Your answer must consist of exactly the lines below, starting with the line with "You are a computer-use" and going on through the line with "Task: Click the policy number POL2025-001", and nothing else.

- _MATERIAL FOR THIS TASK_

--------------------------------

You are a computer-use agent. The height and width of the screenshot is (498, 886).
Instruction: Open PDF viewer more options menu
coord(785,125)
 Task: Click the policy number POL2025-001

--------------------------------

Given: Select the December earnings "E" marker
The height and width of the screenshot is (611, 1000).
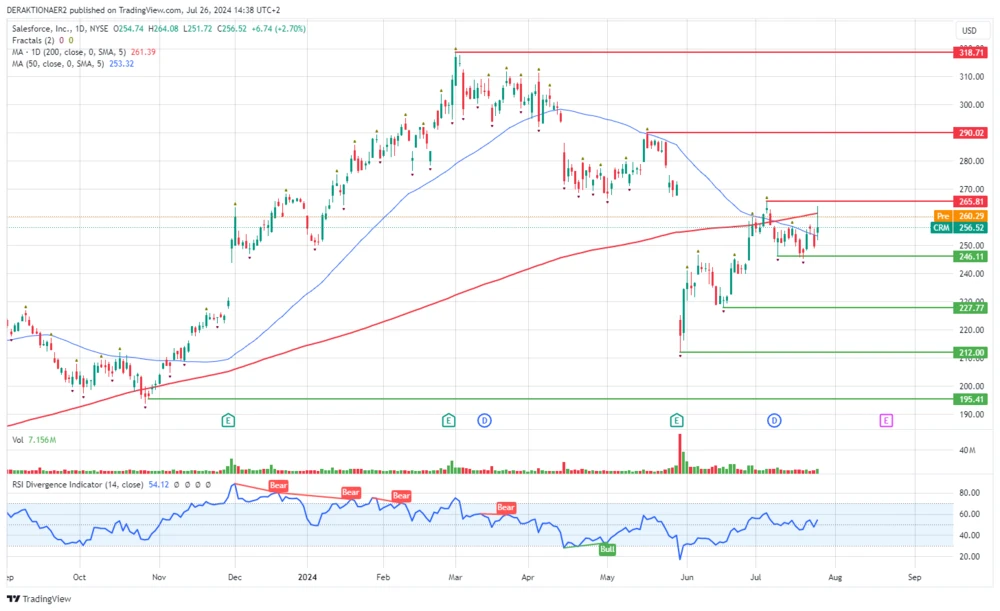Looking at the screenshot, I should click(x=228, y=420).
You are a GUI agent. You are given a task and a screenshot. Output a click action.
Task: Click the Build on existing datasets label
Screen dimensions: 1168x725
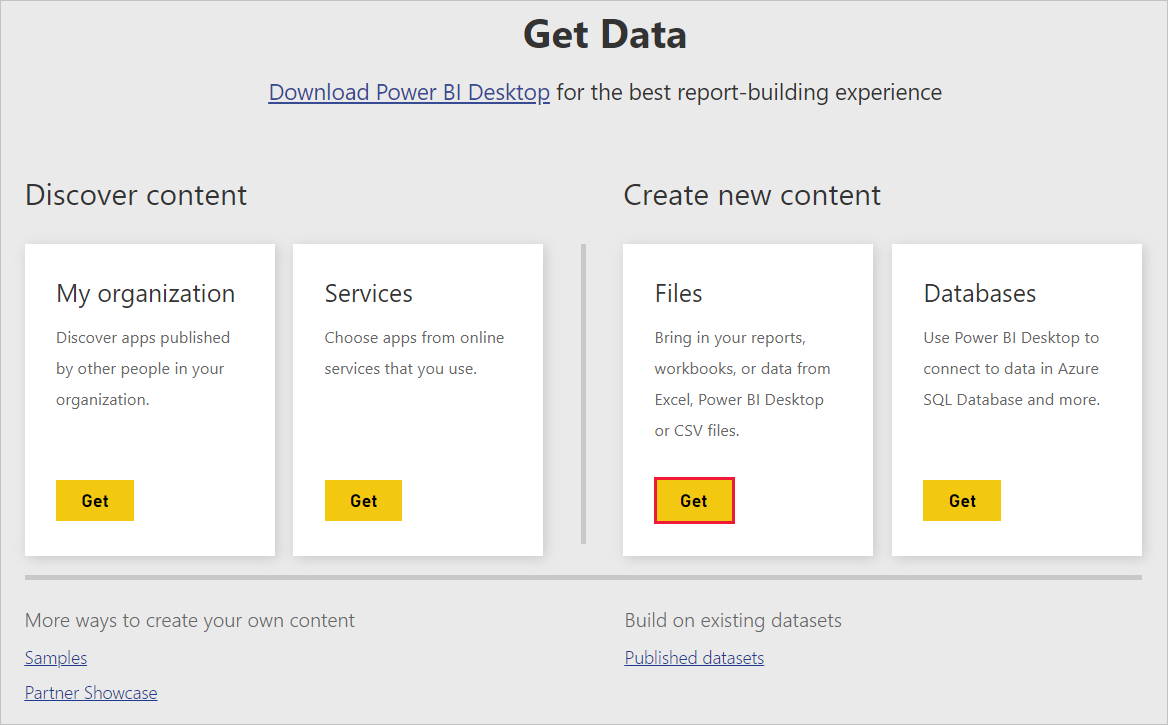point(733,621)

--------------------------------

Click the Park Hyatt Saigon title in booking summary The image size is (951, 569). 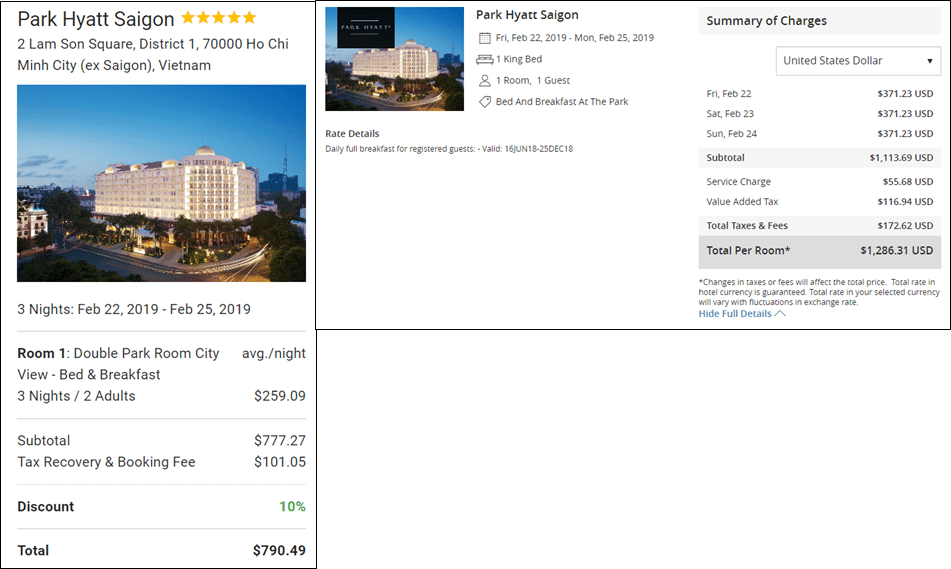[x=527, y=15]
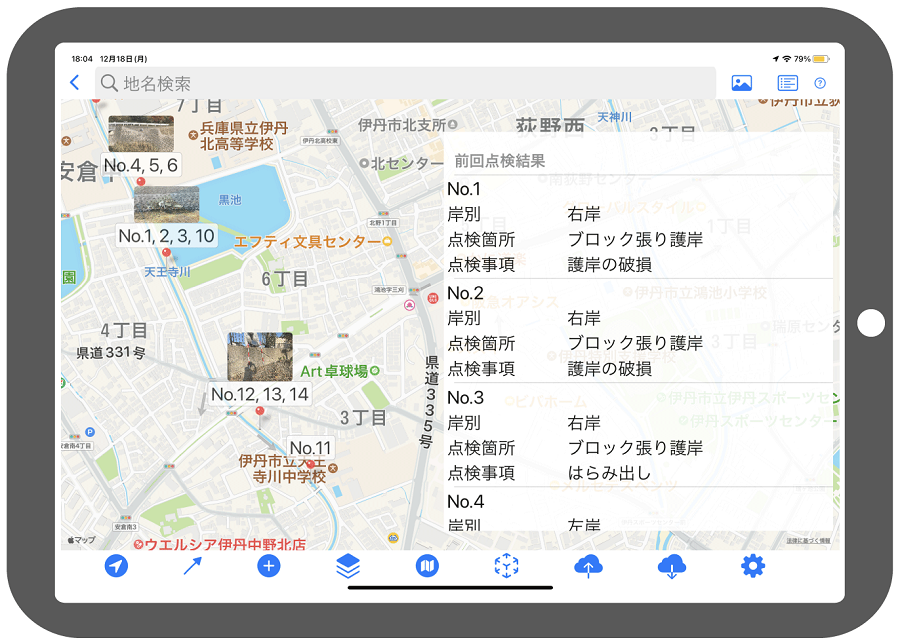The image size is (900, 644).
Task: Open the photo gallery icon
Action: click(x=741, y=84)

--------------------------------

- _TASK OUTPUT_
You are a computer-use agent. The height and width of the screenshot is (498, 886).
Instruction: Open PDF viewer more options menu
coord(785,125)
 Task: Click the policy number POL2025-001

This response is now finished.